Kevin S. Boland
Director of R&D
Law Tactical LLC
www.lawtactical.com
kevin@lawtactical.com
407-451-4544
It's a horrible stretch at best.
I would agree that great deal of OIS's they refer to appear to be bad shoots - however I view that as an issue with the Command levels of the departments in question.
The NM DPS Shooting Qualifications have no decision making criteria -- everything is a Shoot, and its horrible easy to pass (if you don't shoot 100% there is probably an issue).

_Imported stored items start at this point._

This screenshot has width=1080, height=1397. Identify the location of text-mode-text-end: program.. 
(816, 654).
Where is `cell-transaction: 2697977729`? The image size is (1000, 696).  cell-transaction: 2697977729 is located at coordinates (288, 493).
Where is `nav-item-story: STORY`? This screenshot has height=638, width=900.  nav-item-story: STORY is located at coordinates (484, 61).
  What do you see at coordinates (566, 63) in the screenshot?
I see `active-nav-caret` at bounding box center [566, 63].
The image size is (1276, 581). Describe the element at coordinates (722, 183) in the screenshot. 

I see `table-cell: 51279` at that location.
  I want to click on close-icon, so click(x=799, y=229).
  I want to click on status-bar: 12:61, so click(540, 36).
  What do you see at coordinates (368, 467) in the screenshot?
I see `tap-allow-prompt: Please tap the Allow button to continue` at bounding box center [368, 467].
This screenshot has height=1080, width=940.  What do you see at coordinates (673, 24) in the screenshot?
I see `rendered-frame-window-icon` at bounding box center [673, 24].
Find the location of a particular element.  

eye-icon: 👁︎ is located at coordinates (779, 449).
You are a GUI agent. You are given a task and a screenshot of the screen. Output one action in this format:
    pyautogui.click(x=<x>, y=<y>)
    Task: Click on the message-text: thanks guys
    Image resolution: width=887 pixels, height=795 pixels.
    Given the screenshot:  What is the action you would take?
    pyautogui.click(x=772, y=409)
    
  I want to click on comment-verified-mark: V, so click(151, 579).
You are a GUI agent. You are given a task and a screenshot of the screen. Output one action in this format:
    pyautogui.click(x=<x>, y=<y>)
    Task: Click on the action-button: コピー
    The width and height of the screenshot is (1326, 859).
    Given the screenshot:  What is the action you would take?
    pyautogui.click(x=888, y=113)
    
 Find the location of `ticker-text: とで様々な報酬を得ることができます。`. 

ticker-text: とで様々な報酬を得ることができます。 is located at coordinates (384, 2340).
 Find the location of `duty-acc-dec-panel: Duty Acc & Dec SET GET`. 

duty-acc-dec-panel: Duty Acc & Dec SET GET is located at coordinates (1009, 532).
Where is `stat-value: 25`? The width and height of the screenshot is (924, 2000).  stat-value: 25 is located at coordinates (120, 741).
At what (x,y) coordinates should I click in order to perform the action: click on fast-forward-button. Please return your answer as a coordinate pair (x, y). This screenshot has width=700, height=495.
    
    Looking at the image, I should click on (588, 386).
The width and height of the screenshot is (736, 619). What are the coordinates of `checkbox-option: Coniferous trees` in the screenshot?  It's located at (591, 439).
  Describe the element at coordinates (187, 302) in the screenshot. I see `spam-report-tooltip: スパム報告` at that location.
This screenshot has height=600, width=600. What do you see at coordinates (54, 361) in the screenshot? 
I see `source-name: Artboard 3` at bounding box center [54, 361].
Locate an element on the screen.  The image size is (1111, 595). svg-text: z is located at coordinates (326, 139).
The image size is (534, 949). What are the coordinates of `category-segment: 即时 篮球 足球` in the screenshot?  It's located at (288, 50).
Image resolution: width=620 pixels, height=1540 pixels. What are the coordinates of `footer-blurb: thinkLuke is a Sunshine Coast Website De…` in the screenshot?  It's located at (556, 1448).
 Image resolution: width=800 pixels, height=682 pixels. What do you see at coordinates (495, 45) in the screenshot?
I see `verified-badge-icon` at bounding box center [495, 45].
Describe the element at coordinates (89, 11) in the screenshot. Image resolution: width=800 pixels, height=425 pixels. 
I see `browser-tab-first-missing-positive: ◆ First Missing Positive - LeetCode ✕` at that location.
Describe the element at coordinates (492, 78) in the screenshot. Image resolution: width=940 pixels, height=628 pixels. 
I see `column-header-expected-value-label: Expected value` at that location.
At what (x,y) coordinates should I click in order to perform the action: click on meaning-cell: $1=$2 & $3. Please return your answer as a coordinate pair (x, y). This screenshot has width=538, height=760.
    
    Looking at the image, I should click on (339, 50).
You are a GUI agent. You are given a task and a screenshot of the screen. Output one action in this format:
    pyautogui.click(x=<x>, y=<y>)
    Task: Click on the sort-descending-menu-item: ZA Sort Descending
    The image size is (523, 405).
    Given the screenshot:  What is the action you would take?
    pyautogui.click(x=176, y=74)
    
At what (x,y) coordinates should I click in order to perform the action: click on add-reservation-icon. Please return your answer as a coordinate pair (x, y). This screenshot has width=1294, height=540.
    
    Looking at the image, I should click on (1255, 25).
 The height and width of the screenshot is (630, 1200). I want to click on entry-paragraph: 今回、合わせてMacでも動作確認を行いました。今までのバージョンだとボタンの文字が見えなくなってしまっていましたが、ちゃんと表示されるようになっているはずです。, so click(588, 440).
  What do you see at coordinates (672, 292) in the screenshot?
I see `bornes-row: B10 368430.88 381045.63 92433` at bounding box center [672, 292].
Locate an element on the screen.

The answer is training and education and perhaps better selection of Police in those departments - not making some asinine assumption about Personal Weapons.
Kevin S. Boland
Director of R&D
Law Tactical LLC
www.lawtactical.com
kevin@lawtactical.com
407-451-4544
As another resident of ABQ and having close friends in APD, one of whom competes quite successfully on APD's own shooting team, I can't help but see some writing on the wall with that sort of baseless edict.
Their issue isn't with the weapons themselves, it's the fact they're personally owned. To the perspective of folks from DC and the like, the idea of sworn officers owning the weapons they carry is offensive, because ultimately, most of those bureaucrats disagree philosophically with the idea of private arms ownership. They equate gun ownership with 'gun culture' and want to discourage it in every way they can, even if they're discouraging it among the Police in their hometown. In most cases, ESPECIALLY if it's their home town.
Like many of the anti-gun sorts of folks that tend to 'protest' downtown and crash a city council meeting by being an unruly mob, these sorts of people can't help but let their ignorance equate having an interest in weapons ownership & proficiency to having a desire to shoot someone with that same weapon.
We've seen it time and again with the straw-man arguments and all the other emotional, wildly inaccurate fallacies they use, and how they emotionally project their own lack of personal responsibility & self control with arguments like 'I don't want my neighbor to own guns, because he might shoot me if he doesn't like my cat' etc.
They disagree with some or all of the OIS's. They learn that APD officers might own their own guns, so obviously they bought that big, powerful gun because they want to shoot someone with it. QED - to those sorts of folks, anyway.
I can't help but conclude this is an underhanded but very direct attack at gun ownership itself, by the same sort of ignorance and (as already mentioned by Abu Fitna) profound lack of true qualifications to make a fair assessment.
To a large extent, though, there's a very real resistance to anyone with bona fide knowledge of firearms and their use among the 'cultured' elite. Nowhere is that more prevalent than politics, and the DOJ is a political entity if it's anything at all. So it's quite predictable that they'd have someone unqualified making these assessments, because by our standards, anyone qualified to make such assessments would be a 'gun nut' in their eyes, and they'd feel any assessment given by a 'gun nut' would be akin to letting the inmates run the asylum.
A sad state of affairs, no matter how you slice it.
Somebody should look said author in the eye and ask, "So, if the shootings were all with agency owned and issued guns, would that make the shootings more justified?"
I had an ER nurse in a class. I noticed she kept taking all head shots. Her response when asked why, "'I've seen too many people who have been shot in the chest putting up a fight in the ER." Point taken.
"The answer is training and education and perhaps better selection of Police in those departments - not making some asinine assumption about Personal Weapons."
Burn the witch...........stop with your heretical speech. No sense bringing all that logic combined with a need for leadership into the conversation.
Just a Hairy Special Snowflake supply clerk with no field experience, shooting an Asymetric carbine as a Try Hard. Snarky and easily butt hurt. Favorite animal is the Cape Buffalo....likely indicative of a personality disorder.
"If I had a grandpa, he would look like Delbert Belton".
Unfortunately, the applicant pool is a population by and large uneducated on its own Constitution. Thankfully, we are small enough to be choosy. At my prior agency, when I was an FTO, I spent as much time being a civics teacher as I did teaching procedure and skills.
I'd really hate to be hiring at the numbers of some of the big cities as I am rejecting applications at about a 75:1 rate here lately.
I'm so happy to be working for a Sheriff instead of a council who got elected by the garden club and folks who ran because they were mad over leaf and limb pickup.
I had an ER nurse in a class. I noticed she kept taking all head shots. Her response when asked why, "'I've seen too many people who have been shot in the chest putting up a fight in the ER." Point taken.